My Real Life NullPointerException
Sometimes, it’s easy to see parallels* to software engineering in my daily life.
While biking, I hit a pretty big pothole on Hosea Williams the other day. I didn’t know if that was the Primum Movens of my flat tire, but the next day it was completely flat. I took it into a shop for a number of reasons: it was the first time I had a flat tire, I didn’t have the tool to remove the tire from the rim, I didn’t have a spare tube or a patch kit, and I didn’t have a lot of time.
The repair guy quickly took the tire and tube out, replaced the tube, and sent me on my way. I went up to Silver Comet for an 18mi ride, then went home.
The next morning my back tire was completely flat again. I searched the tire on the outside but couldn’t find the problem. I brought it back today and this other repair guy searched the tire, and found a small piece of metal (less than 0.5cm). Metal gone, new tube, I’m on my way again.

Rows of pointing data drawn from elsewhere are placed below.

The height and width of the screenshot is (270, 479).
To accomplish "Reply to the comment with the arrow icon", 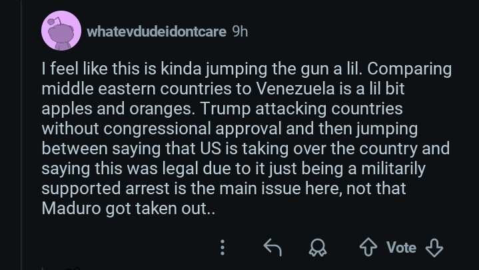I will tap(272, 248).
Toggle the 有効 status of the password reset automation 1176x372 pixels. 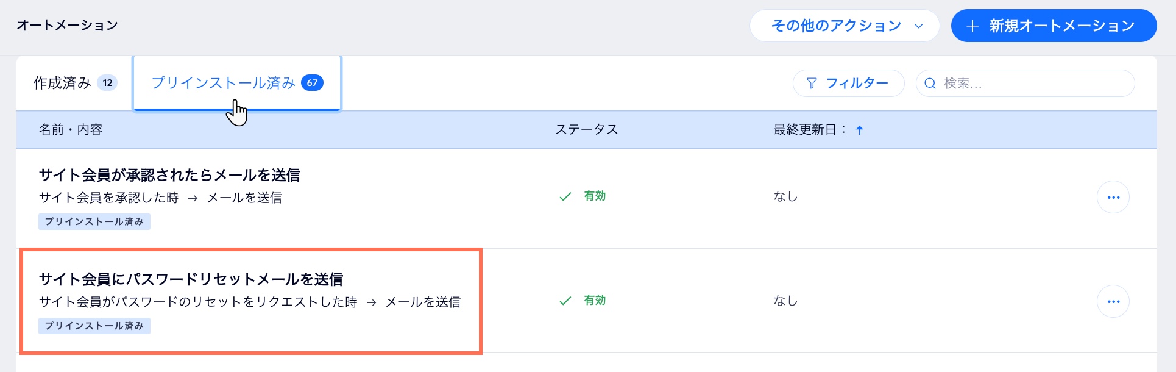coord(594,301)
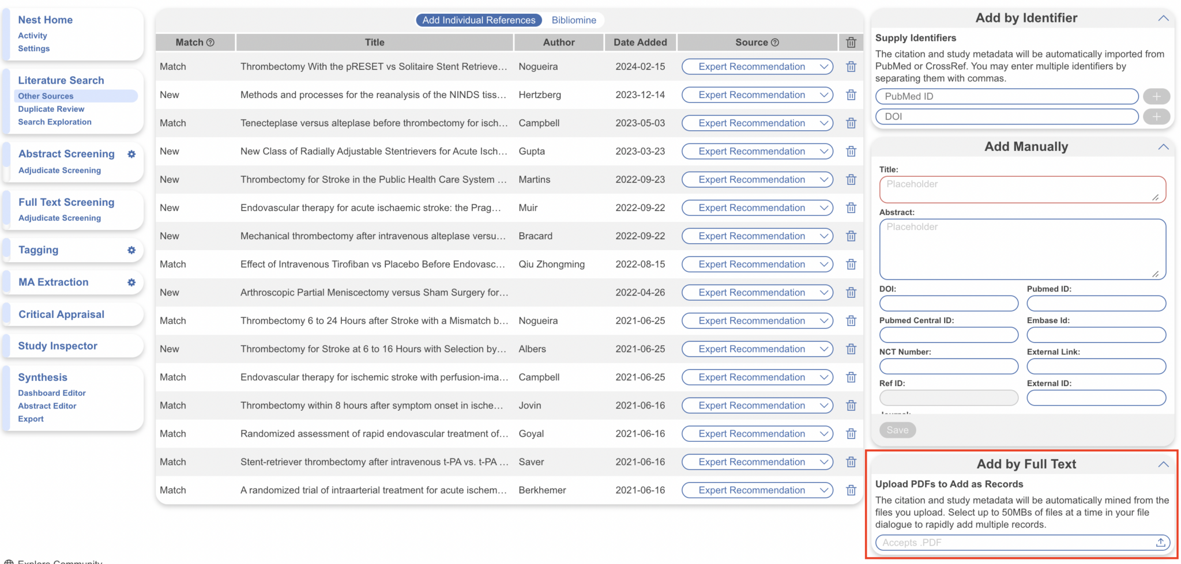The image size is (1181, 564).
Task: Click the trash icon in the table header
Action: [851, 42]

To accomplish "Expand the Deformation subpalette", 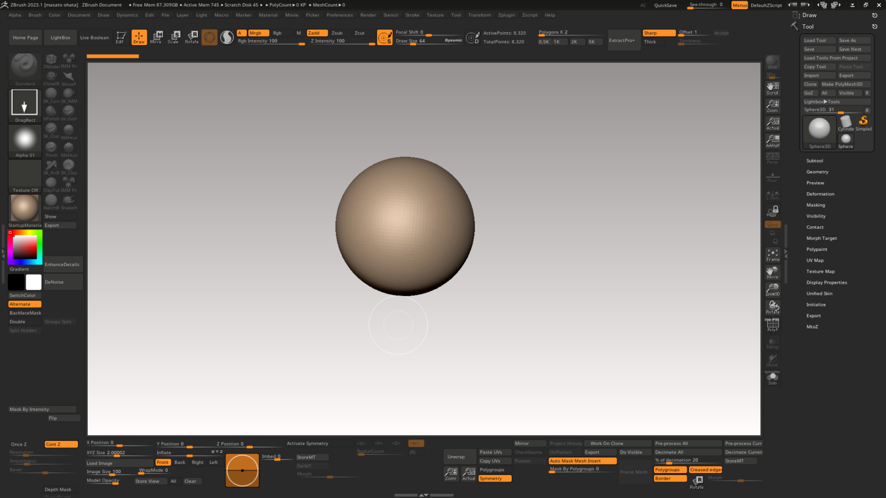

There’s a few points here. First, I need to spend the time to learn how to fix my bike. Second, I also need to put together a kit to keep in my bag with some basic tools, patches, pump, etc. Third, the next time I get a flat I know I have to search the tire for the problem. Fourth, I don’t really fault the first repair guy for not finding the piece of metal. It was also partly my fault for not thinking about it and asking him.
In software engineering, we need to have the right tools and the knowledge to fix problems that come up. There’s a pervasive RTFM culture out there, but mentors that filter all the possible ways to solve basic problems are rare. It simply takes time up-front to collect the right tools and learn how to use them. Software developers that don’t spend this time suffer over the long term.
The first repair guy is a typical software developer, coding for the optimistic case and overlooking an obvious problem. The piece of metal was his error to check for null and my NullPointerException. I also passed the buck onto him because I didn’t have my house in order. In the software world, this happens all the time and it’s unproductive to cast blame. When we work in teams, every developer is at a different level. Some know some tools better than others. Some use defensive programming techniques to avoid NPEs.
The ideal team dynamic here is that the rock star developers need to avoid laziness, and the other developers on the team should be willing to put in the time to improve. In the real world, things rarely line up this way. So, the challenge for managers and leads is in how to create the incentives to try and attain this dynamic. It’s an effort that I can’t really recall ever seeing in action.
* One can draw a degree of insight from observing similarities between software development other fields, as long as such observations are limited in scope. There’s a drawn out post I’ve been working on about the fallacy of analogies when applied to software development.